28 Maggio 2026 – Lettura: 2 minuti
L’ad della società partecipata dal Tesoro, Sanasi d’Arpe, ha firmato l’ingaggio di una familiare del presidente Giacomoni. Ma con quale procedura è avvenuta la selezione? Sono stati valutati altri profili? E non è l’unica scelta a far discutere.
Il rinvio dell’assemblea Consap al 16 giugno 2026 (era prevista il 25 maggio) apre un interrogativo politico e gestionale non secondario: che cosa sta accadendo nella società totalmente partecipata dal ministero dell’Economia mentre restano sospese le decisioni sulle nomine? Ricordiamo che Consap opera come “braccio operativo” dello Stato per gestire fondi di pubblica utilità, indennizzi e servizi di garanzia a tutela dei cittadini, ed è tra gli attori istituzionali finiti nel mirino per i ritardi nella ricostruzione post-alluvione del 2023 in Emilia-Romagna.

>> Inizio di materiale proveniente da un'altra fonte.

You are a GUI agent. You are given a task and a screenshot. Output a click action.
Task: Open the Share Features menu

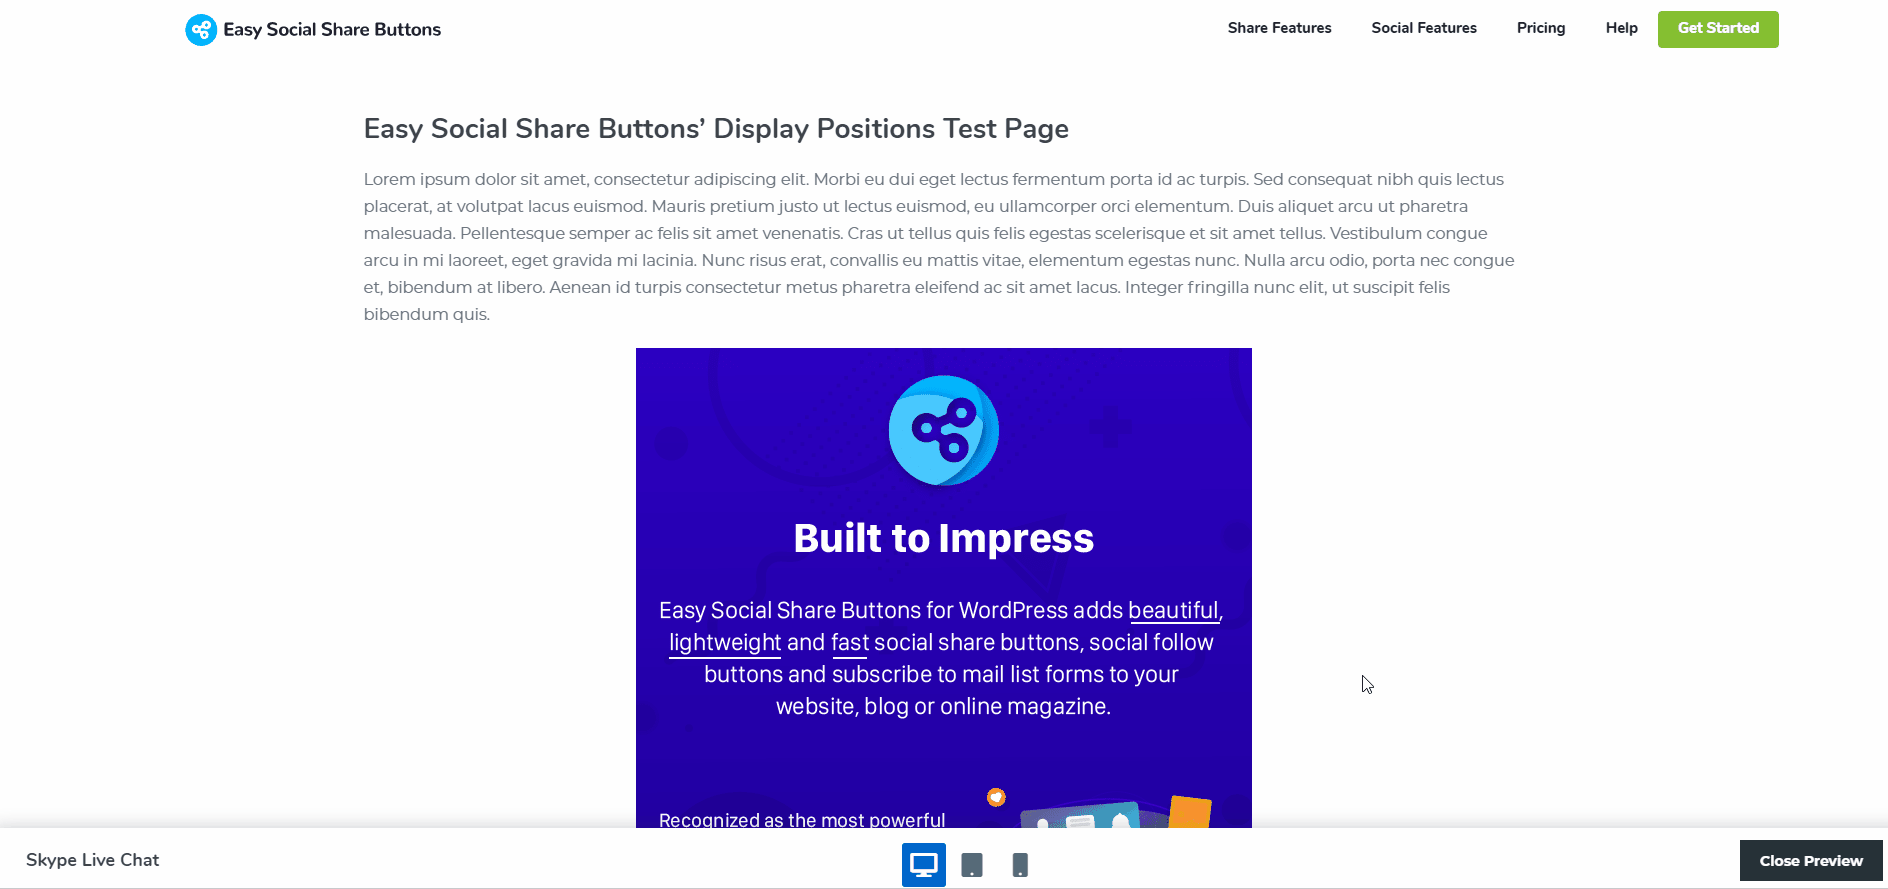coord(1279,28)
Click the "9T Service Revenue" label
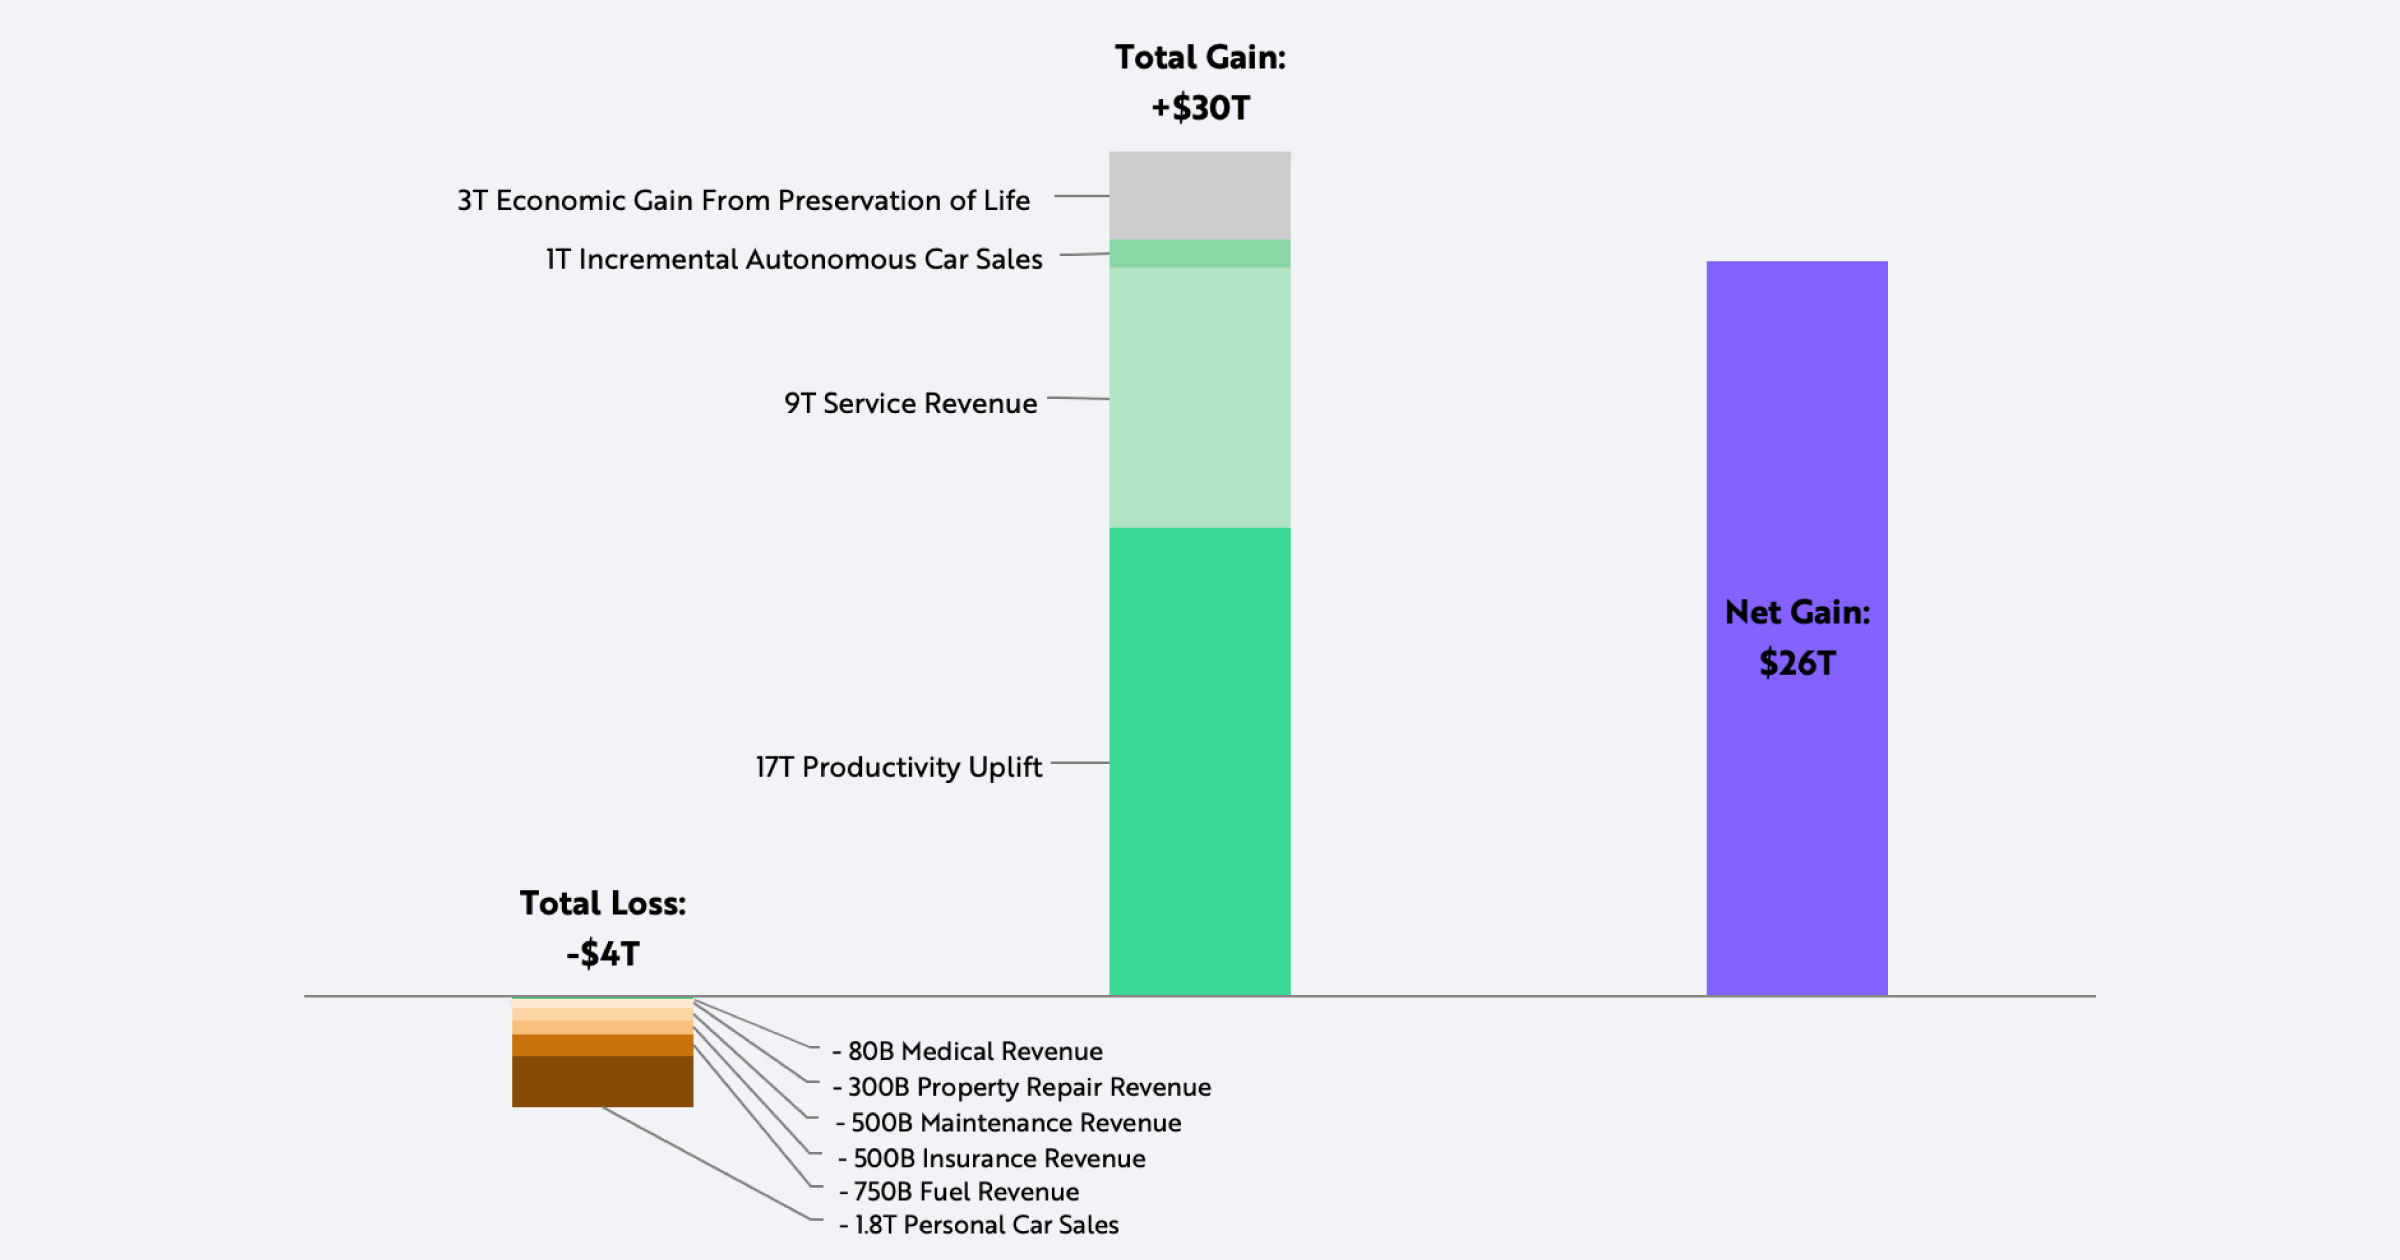 pos(910,403)
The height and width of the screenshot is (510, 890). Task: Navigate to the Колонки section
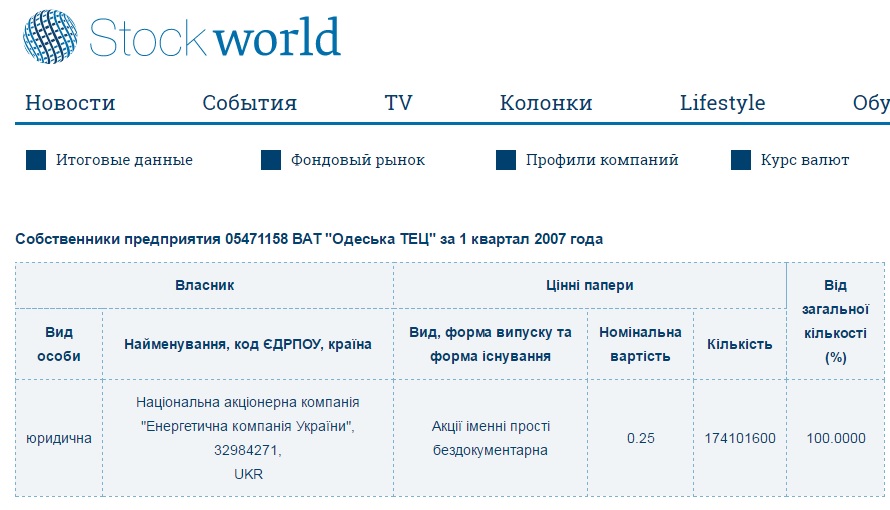click(546, 103)
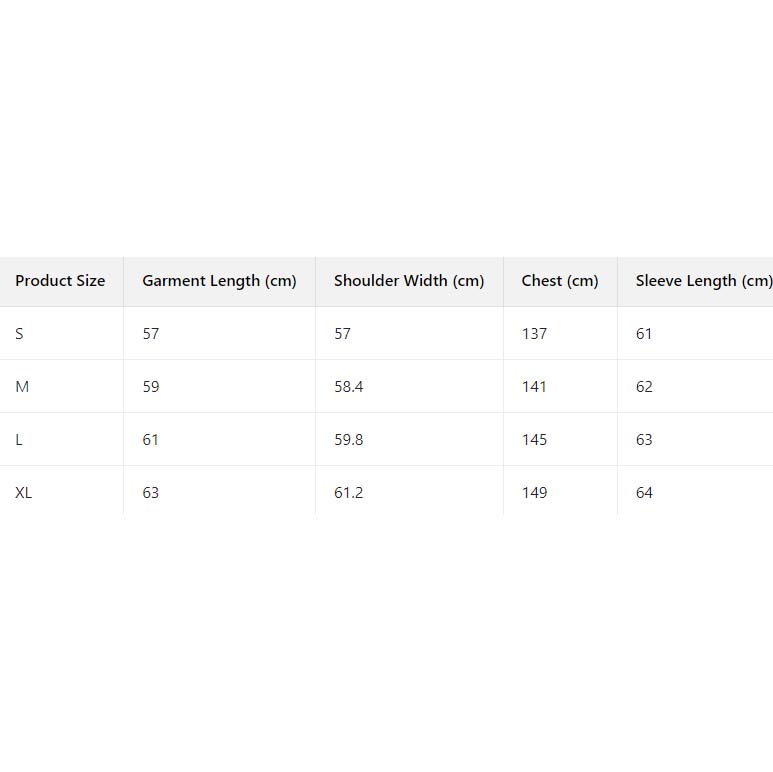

Il ministro della Pubblica amministrazione Paolo Zangrillo col presidente di Consap Sestino Giacomoni (foto Imagoeconomica).
Secondo quanto viene riferito, lunedì 25 maggio l’amministratore delegato Vincenzo Sanasi d’Arpe ha firmato la lettera di assunzione di Loida Divisi, legata da rapporti familiari con la moglie del presidente Sestino Giacomoni (è la cugina). Lei, forte di questa prospettiva lavorativa, avrebbe poi rassegnato le dimissioni da una società che gestisce attività di archiviazione documentale per Consap e che conserva una parte rilevante della documentazione nelle strutture dell’area di Monterotondo.